In a lot of your videos you are using weights and similar equipment. Do you encourage guys to invest in special equipment or do you promote keeping it simple and using what you have to hand?
I’m definitely a ‘use what you can’ kind of guy. I have nothing against gyms but for most dads getting to the gym can prove difficult. That’s why I always do my best to give dads ideas and options to use where and when they can.
I’ll talk about bodyweight and kettlebells at home or for those with the luxury of a gym membership I will give ideas for there too.
One routine I suggested this week was the 20:10. The principle is to work for 20 seconds and rest for 10 seconds for a total of 5 minutes. Pick 3-5 exercises and off you go.
You say your daughter is one of you biggest motivations for keeping fit. How important is it for you to encourage her to lead a healthy lifestyle?
A guy called Simon Sinek wrote a book called Start with Why? a few years back. I would challenge him and say; “Start with Who?”
When I am about to consider ducking out on anything I know I need to do, I think; “What would I say to Poppy in the future?” That gets me out of bed in the morning.
If we want our kids to behave in a certain way, we must first practice what we preach.
For me, it is crucial for her to adopt a healthy relationship with health and wellbeing.

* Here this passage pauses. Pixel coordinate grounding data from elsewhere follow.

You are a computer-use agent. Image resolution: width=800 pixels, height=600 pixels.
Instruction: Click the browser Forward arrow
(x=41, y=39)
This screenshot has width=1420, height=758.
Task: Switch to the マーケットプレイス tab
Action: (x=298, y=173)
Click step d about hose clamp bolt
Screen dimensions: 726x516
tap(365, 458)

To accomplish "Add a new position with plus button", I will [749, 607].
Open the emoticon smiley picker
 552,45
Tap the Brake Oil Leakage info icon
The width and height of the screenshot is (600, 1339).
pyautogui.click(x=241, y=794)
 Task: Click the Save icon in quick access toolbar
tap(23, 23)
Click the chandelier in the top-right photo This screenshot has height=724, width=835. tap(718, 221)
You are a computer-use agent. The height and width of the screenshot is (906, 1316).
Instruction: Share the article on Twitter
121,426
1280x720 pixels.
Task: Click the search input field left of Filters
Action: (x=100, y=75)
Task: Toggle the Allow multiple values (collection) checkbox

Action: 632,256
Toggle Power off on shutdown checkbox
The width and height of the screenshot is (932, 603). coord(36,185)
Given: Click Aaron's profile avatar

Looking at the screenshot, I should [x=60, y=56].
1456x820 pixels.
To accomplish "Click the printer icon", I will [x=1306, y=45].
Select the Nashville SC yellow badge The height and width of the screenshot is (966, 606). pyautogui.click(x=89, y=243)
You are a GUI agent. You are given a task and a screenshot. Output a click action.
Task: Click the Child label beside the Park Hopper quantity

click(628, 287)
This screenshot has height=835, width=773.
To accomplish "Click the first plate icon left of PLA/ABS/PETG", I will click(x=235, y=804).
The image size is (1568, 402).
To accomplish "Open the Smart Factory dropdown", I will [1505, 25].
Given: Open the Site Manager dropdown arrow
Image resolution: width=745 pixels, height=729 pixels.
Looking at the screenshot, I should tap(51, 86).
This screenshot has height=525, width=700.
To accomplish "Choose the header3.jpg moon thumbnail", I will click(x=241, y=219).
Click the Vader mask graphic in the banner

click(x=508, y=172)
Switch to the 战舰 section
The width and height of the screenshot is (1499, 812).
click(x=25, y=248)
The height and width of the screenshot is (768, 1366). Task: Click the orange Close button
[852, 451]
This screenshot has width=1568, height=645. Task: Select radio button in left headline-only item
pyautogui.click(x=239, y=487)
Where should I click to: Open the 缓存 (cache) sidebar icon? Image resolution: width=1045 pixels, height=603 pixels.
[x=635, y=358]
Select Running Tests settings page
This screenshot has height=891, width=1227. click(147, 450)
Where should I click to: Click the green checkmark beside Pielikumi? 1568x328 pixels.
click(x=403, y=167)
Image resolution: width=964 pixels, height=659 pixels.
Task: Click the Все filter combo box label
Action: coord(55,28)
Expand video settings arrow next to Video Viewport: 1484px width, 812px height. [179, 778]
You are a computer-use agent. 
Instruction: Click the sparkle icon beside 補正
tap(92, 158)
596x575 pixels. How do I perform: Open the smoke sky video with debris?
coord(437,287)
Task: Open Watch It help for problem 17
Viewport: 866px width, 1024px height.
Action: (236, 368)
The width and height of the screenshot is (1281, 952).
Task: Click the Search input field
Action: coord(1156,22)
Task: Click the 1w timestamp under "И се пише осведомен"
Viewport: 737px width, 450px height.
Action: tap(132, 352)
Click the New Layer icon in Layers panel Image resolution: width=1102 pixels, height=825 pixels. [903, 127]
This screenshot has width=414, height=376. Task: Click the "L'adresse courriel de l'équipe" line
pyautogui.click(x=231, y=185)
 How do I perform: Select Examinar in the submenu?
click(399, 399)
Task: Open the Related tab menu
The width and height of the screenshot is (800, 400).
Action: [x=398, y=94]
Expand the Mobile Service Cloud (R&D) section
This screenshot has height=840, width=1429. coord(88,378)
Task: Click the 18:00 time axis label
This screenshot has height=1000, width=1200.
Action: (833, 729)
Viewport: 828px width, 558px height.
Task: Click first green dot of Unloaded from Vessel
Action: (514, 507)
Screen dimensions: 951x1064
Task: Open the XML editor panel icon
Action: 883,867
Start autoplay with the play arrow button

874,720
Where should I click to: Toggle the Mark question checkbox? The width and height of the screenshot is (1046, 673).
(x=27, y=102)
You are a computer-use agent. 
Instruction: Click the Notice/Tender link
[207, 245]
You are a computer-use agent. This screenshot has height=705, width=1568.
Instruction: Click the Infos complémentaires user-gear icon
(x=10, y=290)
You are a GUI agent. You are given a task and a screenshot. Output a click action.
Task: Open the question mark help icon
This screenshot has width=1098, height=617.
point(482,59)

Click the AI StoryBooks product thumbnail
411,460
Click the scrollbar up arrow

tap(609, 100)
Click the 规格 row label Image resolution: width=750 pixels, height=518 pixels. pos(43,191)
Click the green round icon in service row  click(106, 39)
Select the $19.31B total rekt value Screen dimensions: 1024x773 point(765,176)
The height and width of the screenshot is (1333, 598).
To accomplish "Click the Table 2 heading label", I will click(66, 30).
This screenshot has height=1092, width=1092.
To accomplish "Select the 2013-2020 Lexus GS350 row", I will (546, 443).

Giving our children the education to be able to self-manage their emotional wellbeing through the power of exercise is a gift that ALL parents should hand down in my opinion.
Anything else you’d like to add?
When dads are first starting out, I explain that they need to find something they either enjoy or they need to find purpose in what they are doing.
They need to set goals and break them down into parts, it helps guarantee success.
That’s why ‘starting with one thing’ is so powerful. It prevents goal stacking and promotes confidence. Once the dads have built some consistency and momentum, they often find adding other goals easier.